Infrared saunas have their own body of evidence, but it’s smaller and focused on different populations. A specific form of infrared therapy called Waon therapy (using a far-infrared sauna at a steady 140°F) has shown benefits for patients with heart failure, including reductions in markers of cardiac stress. These are promising findings, but they come from clinical settings with controlled protocols, not from the kind of large population studies that built the case for traditional saunas.

A comprehensive 2024 review in the journal Temperature noted that no peer-reviewed studies have directly compared long-term health outcomes between the two sauna types. The authors flagged head-to-head comparisons as “urgently warranted.” So when someone claims one type is definitively better for longevity or disease prevention, they’re extrapolating beyond what the science currently supports.

Does Infrared Light Penetrate Deep Into Tissue?
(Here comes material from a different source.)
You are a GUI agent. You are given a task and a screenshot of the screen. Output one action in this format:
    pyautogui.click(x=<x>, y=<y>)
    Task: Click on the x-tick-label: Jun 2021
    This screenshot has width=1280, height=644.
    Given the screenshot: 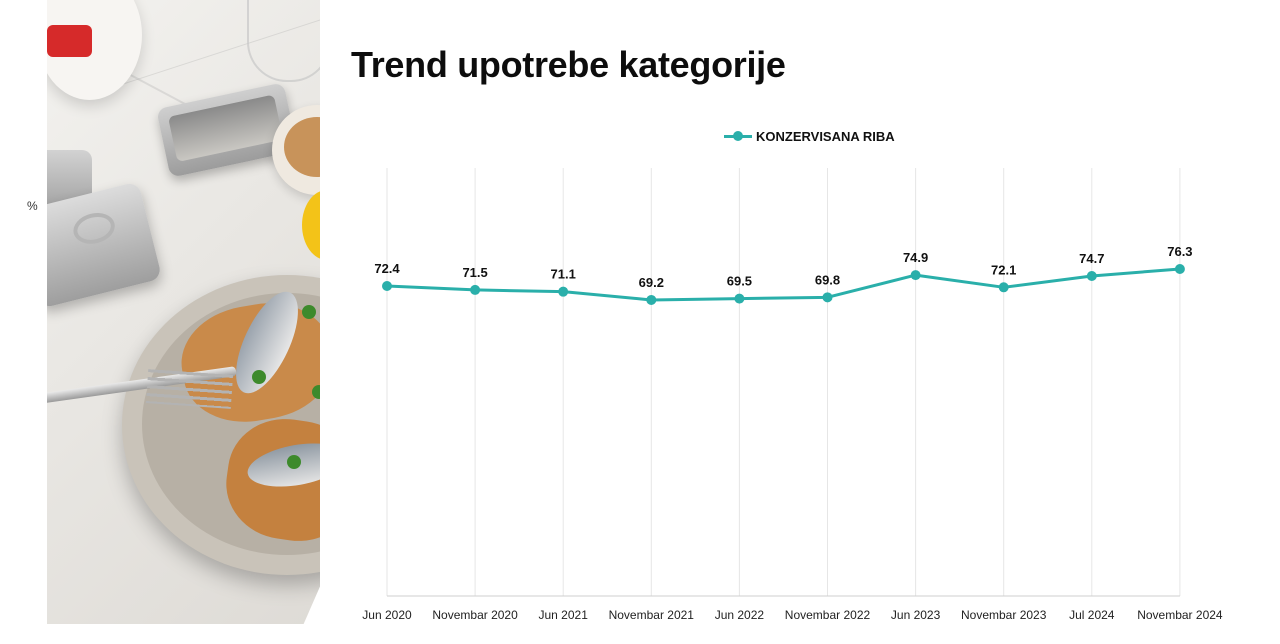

One common selling point for infrared saunas is that the light penetrates deep into muscles and joints, providing therapeutic benefits that surface heat can’t. The reality is more nuanced. Research on near-infrared light penetration through human tissue found that the energy reaches depths of about 3 centimeters (roughly an inch), but only a tiny fraction of the original energy makes it that far. High-powered infrared lasers delivered just 0.5% to 3% of their energy to that depth, and lower-powered sources showed no detectable energy at 3 centimeters.

Infrared sauna panels are not high-powered medical lasers. They operate at far lower intensities. The warming sensation you feel is real, and some infrared energy does reach beneath the skin’s surface, but the idea that infrared saunas deliver deep tissue heating in a way that a traditional sauna fundamentally cannot is overstated. Both types heat your body’s core through sustained exposure. The main practical difference is that infrared does it without making the room unbearably hot.

The Session Experience

Traditional sauna sessions typically run 5 to 20 minutes, with experienced users going up to 30 minutes. The heat is aggressive. Many people alternate between the sauna and cold exposure (a cold shower, plunge pool, or just stepping outside), repeating the cycle two or three times. Breathing can feel intense at higher temperatures, and the humid versions add a heaviness to the air.

Infrared sessions run longer: 15 to 30 minutes is standard, with experienced users sometimes going up to 45 minutes. The lower air temperature makes it easier to sit comfortably for extended periods. You’ll still sweat significantly, often more than you’d expect given how moderate the air feels. There’s no steam, and the dry, gentle warmth appeals to people who find traditional saunas overwhelming.

Both types are generally safe for daily use. If you’re new to either, starting with 10 to 15 minutes and gradually increasing is a reasonable approach.

Which One Should You Choose?

If you want the strongest acute cardiovascular stimulus and you enjoy intense heat, a traditional sauna delivers more. It also has the deeper base of long-term health research behind it. If you find high temperatures uncomfortable, have trouble breathing in hot or humid environments, or simply prefer a gentler experience, an infrared sauna gets you many of the same benefits at a lower thermal cost. The sweat response, the relaxation, and the mild cardiovascular challenge are all present in both.

Cost and access matter too. Infrared saunas are cheaper to buy, easier to install at home (many plug into a standard outlet), and use less electricity. Traditional saunas require more infrastructure, ventilation, and typically a dedicated electrical circuit. Gym and spa access varies by location, but traditional saunas remain far more common in commercial settings.

The honest answer is that both types are beneficial, neither is a clear winner across all measures, and the best sauna is whichever one you’ll actually use consistently. A person who sits in an infrared sauna four times a week will almost certainly see more benefit than someone who visits a traditional sauna once a month because the experience is too punishing to repeat.